Les banques et les FNB font la vie dure aux sociétés de fonds communs, constate également Paul Holden, analyste chez Marchés mondiaux CIBC, qui vient d'amorcer la couverture du secteur. Au cours du deuxième trimestre, la création de FNB a presque égalé les ventes nettes de fonds communs, mentionne l'analyste. Les FNB ont grossi de 1 228 milliards de dollars, alors que les ventes nettes de fonds communs ont totalisé 1 261 G$.
Comment se classent-elles ?
CI Financial est la préférée de la plupart des analystes, dont Tom MacKinnon. Elle domine le secteur au chapitre des entrées de fonds et gère bien ses coûts. L'analyste lui accorde la cote «surperformance» et établit son cours cible à 37 $ (le titre se négocie actuellement à 31,50 $), ce qui représente 10,6 fois le bénéfice avant impôts, intérêts et amortissement (BAIIA) des 12 prochains mois.

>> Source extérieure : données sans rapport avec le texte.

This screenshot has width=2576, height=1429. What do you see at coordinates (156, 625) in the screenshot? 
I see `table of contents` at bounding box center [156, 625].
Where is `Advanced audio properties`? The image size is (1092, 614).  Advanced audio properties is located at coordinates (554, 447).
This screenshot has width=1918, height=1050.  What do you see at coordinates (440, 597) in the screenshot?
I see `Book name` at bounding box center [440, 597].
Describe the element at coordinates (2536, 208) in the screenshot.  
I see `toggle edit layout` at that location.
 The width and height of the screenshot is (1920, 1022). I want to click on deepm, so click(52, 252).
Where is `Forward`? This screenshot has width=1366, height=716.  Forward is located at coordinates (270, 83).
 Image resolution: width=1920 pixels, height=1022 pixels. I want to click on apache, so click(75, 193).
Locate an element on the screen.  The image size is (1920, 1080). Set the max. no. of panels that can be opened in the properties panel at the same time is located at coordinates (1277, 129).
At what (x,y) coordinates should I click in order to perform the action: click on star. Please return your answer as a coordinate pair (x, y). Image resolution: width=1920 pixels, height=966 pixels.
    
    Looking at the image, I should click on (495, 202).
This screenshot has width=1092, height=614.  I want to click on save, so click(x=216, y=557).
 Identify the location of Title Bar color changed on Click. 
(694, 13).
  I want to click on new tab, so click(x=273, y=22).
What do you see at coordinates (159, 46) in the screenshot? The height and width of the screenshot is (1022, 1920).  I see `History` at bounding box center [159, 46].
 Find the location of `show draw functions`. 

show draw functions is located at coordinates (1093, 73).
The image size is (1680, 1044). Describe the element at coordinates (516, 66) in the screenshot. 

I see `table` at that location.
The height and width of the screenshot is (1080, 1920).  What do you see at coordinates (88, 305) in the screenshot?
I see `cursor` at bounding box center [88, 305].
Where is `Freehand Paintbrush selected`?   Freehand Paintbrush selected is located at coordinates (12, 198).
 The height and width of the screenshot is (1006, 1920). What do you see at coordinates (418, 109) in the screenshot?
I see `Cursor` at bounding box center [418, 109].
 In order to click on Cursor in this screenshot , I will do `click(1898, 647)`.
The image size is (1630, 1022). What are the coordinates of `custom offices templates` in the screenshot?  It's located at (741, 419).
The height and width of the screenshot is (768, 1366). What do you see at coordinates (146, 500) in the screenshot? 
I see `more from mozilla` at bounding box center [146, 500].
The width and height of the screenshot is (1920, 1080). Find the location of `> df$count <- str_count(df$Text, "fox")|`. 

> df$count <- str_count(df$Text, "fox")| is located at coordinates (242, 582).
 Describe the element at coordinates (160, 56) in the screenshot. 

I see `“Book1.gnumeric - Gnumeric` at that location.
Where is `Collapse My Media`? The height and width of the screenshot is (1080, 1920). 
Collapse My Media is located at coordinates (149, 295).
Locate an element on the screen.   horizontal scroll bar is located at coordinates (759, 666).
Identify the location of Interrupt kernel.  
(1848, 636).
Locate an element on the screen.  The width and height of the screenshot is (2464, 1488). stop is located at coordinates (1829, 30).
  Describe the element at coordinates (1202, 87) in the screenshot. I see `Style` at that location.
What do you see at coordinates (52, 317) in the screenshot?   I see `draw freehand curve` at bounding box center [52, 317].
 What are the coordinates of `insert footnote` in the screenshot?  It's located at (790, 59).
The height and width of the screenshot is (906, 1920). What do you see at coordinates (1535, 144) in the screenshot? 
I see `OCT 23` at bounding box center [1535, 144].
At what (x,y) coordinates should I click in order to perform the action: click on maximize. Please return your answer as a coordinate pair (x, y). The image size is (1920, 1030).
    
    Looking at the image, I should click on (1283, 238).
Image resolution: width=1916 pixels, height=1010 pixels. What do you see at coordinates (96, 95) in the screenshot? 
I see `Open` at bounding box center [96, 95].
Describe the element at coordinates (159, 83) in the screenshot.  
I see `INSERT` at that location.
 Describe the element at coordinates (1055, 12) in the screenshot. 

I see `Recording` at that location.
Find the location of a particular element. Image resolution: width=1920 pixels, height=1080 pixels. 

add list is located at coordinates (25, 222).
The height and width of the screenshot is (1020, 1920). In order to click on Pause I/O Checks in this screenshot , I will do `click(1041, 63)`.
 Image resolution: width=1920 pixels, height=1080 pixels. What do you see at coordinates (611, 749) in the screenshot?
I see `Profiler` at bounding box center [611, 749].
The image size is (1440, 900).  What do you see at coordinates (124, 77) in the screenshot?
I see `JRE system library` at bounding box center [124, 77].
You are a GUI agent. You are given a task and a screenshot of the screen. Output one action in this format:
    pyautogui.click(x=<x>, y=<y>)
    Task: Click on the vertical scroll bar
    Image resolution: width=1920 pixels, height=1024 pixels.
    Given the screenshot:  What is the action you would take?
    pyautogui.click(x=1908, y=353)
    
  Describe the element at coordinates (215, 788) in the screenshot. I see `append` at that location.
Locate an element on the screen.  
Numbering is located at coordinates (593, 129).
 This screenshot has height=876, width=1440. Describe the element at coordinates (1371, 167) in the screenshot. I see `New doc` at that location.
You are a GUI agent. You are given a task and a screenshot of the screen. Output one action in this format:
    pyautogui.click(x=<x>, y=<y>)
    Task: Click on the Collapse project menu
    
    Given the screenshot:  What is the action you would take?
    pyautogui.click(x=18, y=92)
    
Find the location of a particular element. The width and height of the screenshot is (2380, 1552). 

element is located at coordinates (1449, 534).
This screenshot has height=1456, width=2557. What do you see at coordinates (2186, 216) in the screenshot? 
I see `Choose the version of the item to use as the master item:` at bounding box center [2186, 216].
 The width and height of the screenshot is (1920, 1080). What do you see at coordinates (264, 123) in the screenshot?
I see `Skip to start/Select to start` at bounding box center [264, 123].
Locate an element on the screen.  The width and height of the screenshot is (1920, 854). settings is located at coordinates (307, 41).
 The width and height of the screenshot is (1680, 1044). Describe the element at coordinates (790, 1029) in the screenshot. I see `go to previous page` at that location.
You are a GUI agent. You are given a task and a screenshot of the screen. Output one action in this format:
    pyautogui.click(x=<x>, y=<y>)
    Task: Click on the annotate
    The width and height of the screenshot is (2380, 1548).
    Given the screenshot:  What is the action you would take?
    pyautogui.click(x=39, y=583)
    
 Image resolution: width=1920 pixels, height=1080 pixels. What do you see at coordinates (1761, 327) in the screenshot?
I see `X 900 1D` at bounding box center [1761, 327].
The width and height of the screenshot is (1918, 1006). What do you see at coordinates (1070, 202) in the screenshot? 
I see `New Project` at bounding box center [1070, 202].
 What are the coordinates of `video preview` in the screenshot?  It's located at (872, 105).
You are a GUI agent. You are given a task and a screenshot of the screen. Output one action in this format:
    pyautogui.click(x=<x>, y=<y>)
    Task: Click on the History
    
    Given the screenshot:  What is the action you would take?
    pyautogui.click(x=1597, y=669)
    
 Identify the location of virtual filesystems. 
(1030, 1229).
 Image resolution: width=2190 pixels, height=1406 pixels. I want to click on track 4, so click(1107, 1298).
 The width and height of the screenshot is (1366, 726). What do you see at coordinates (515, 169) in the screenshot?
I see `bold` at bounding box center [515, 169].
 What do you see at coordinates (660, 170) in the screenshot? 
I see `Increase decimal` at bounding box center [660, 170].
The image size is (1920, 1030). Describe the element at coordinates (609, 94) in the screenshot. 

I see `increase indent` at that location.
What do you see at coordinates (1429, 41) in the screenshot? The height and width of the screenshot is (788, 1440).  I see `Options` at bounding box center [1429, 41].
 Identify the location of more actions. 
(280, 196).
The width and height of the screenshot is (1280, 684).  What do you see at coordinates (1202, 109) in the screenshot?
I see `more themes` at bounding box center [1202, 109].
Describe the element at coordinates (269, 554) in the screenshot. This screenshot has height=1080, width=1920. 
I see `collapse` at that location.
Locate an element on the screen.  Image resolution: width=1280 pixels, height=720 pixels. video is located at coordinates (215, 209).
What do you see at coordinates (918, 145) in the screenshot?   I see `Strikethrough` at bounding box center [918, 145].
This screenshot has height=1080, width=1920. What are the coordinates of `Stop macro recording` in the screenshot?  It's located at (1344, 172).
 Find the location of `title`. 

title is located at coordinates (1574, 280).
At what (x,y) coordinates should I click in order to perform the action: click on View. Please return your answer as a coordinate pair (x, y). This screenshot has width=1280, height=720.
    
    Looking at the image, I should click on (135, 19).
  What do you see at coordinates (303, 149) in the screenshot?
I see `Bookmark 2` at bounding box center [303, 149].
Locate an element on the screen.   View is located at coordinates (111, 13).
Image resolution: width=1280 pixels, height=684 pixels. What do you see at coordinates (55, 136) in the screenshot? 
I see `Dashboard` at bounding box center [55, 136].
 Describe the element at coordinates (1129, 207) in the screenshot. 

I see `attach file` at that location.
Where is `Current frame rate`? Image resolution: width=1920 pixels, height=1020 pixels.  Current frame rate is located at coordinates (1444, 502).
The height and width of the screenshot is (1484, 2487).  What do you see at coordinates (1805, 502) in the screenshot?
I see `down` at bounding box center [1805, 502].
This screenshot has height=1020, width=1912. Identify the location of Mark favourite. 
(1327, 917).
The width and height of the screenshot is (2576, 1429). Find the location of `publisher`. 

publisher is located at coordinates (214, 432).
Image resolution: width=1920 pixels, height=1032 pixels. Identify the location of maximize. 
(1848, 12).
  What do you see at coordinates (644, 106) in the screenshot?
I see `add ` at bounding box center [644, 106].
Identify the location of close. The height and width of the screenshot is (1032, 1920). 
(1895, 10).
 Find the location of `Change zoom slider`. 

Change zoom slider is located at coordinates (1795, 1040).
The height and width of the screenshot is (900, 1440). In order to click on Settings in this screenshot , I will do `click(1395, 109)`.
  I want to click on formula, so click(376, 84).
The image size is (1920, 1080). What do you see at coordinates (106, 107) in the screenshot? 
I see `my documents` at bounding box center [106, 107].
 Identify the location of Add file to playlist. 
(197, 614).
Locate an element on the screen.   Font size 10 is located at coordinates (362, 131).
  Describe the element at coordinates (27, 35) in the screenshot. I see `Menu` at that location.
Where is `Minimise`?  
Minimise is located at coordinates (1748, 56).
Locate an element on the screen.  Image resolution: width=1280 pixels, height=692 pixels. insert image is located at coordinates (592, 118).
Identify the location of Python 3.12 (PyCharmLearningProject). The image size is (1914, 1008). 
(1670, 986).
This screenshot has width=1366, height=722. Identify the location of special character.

Pour sa part, Shubha Khan, analyste à la Financière Banque Nationale, croit que CI est bien placée pour générer une croissance de ses actifs sous gestion supérieure à ses concurrents. Il estime cependant que le cours du titre reflète déjà en bonne partie cette croissance, et il limite son cours cible à 35 $.
Chez Financière IGM, les ventes de fonds de Groupe Investors sont bonnes, mais celles de Mackenzie le sont beaucoup moins. Au cours des 12 derniers mois, les ventes nettes ont augmenté de 895 millions de dollars chez Investors, alors qu'elles diminuaient de 651 M$ chez Mackenzie. Shubha Khan émet un cours cible de 42 $ pour le titre qui se négociait à 53 $ il y a un an.
Quant à AGF Management, le titre a perdu la moitié de sa valeur depuis septembre dernier, et les analystes estiment qu'il faudra du temps pour renverser la situation. La firme fait l'objet d'examens de l'Agence de revenu du Canada concernant certains aspects de ses opérations, ce qui ajoute au risque à la baisse, selon Shubha Khan.
> 1 228 G$ : Au cours du deuxième trimestre, la création de fonds négociés en Bourse (FNB) a presque égalé les ventes nettes de fonds communs, selon Paul Holden, de Marchés mondiaux CIBC. Les FNB ont grossi de 1 228 milliards de dollars, alors que les ventes nettes de fonds communs ont totalisé 1 261 G$.